The Appellants have not used the amount nor misappropriated it contrary to any direction of law or contract which prescribes how the amount has to be dealt with. Going by the agreement dated 03.06.1993, the amount has to be returned upon the handing over of the constructed area of the owner which admittedly has not been done. Most significantly the Respondent No.2 has not demanded the return of the amount at any point of time. In fact, it is the specific contention of the Respondent No.2 that he has not demanded the amount because the agreement is still in subsistence. We do not see how it can be contended by any stretch of imagination that the Appellants have misappropriated the amount or dishonestly used the amount contrary to any law or contract. In any case, we find that the dispute has the contours of a dispute of civil nature and does not constitute a criminal offence. 25. In Indian Oil Corporation v. NEPC India Ltd. and others, this Court observed as follows: - “13. ….. Any effort to settle civil disputes and claims, which do not involve any criminal offence, by applying pressure through criminal prosecution should be deprecated and discouraged…..” The Court noticed a growing trend in business circles to convert purely civil dispute into criminal cases. We find it strange that the complainant has not made any attempt for the recovery of the money of Rs. One Crore except by filing this criminal complaint. This action appears to be mala fide and unsustainable. 28. It is necessary here to remember the words of this Court in State of Karnataka v. L. Muniswamy and others which read as follows: - “7. …..In the exercise of this wholesome power, the High Court is entitled to quash a proceeding if it comes to the conclusion that allowing the proceeding to continue would be an abuse of the process of the Court or that the ends of justice require that the proceeding ought to be quashed. The saving of the High Court's inherent powers, both in civil and criminal matters, is designed to achieve a salutary public purpose which is that a court proceeding ought not to be permitted to degenerate into a weapon of harassment or persecution.

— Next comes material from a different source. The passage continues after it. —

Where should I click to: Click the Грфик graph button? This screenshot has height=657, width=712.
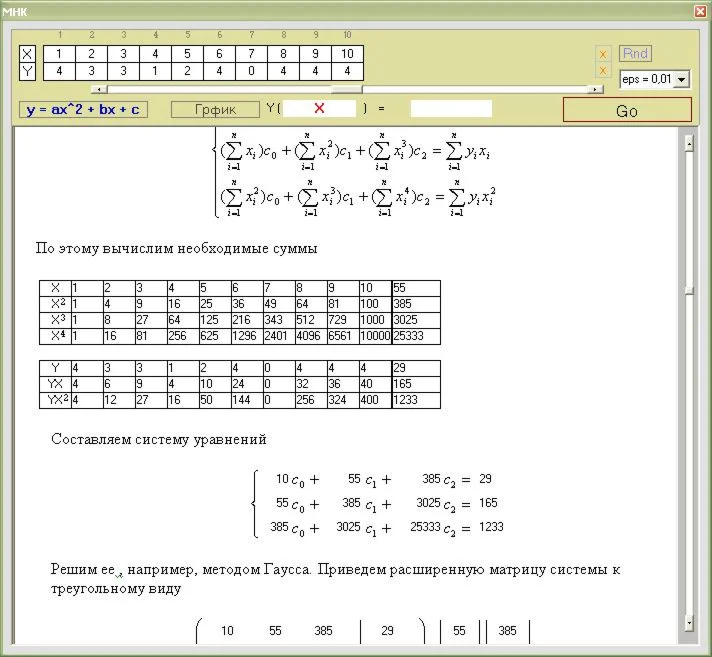tap(216, 109)
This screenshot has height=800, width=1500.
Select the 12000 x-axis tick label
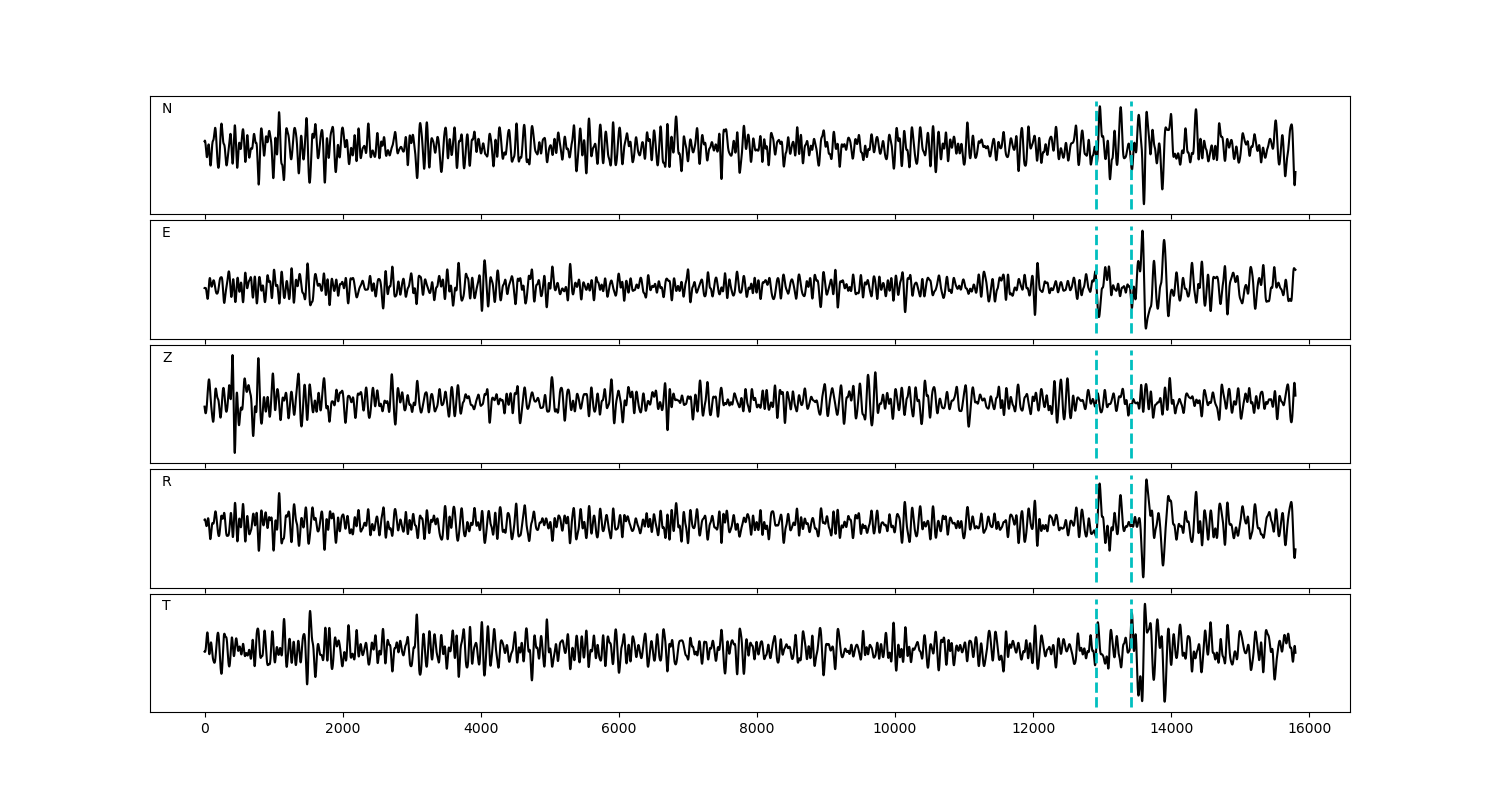point(1033,730)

The saving of the High Court's inherent powers, both in civil and criminal matters, is designed to achieve a salutary public purpose which is that a court proceeding ought not to be permitted to degenerate into a weapon of harassment or persecution. In a criminal case, the veiled object behind a lame prosecution, the very nature of the material on which the structure of the prosecution rests and the like would justify the High Court in quashing the proceeding in the interest of justice…..” 28A. We find that the prosecution is mala fide, untenable and solely intended to harass the Appellants. We are forfeited in view of the Respondent not having made any attempt to recover the deposit of Rs. One Crore through a civil action. 29. We have, therefore, no hesitation in quashing the FIR and the charge sheet filed against the Appellants. Hence, the FIR No.0139/2014 dated 20.08.2014 and charge sheet dated 03.08.2018 are hereby quashed. 30. For the aforesaid reasons, we hereby set aside the impugned judgment and order dated 02.02.2016 of High Court of Delhi. Accordingly, appeal is allowed along with the application filed by the Appellants seeking amendment of main prayer.” (B) In the case of Vijaykumar Ghai and others v/s. State of West Bengal and others reported in (2022) 7 SCC 124 , the relevant para reads thus: “27. Section 405 of IPC defines Criminal Breach of Trust which reads as under: - “405. Criminal breach of trust.—Whoever, being in any manner entrusted with property, or with any dominion over property, dishonestly misappropriates or converts to his own use that property, or dishonestly uses or disposes of that property in violation of any direction of law prescribing the mode in which such trust is to be discharged, or of any legal contract, express or implied, which he has made touching the discharge of such trust, or wilfully suffers any other person so to do, commits “criminal breach of trust”.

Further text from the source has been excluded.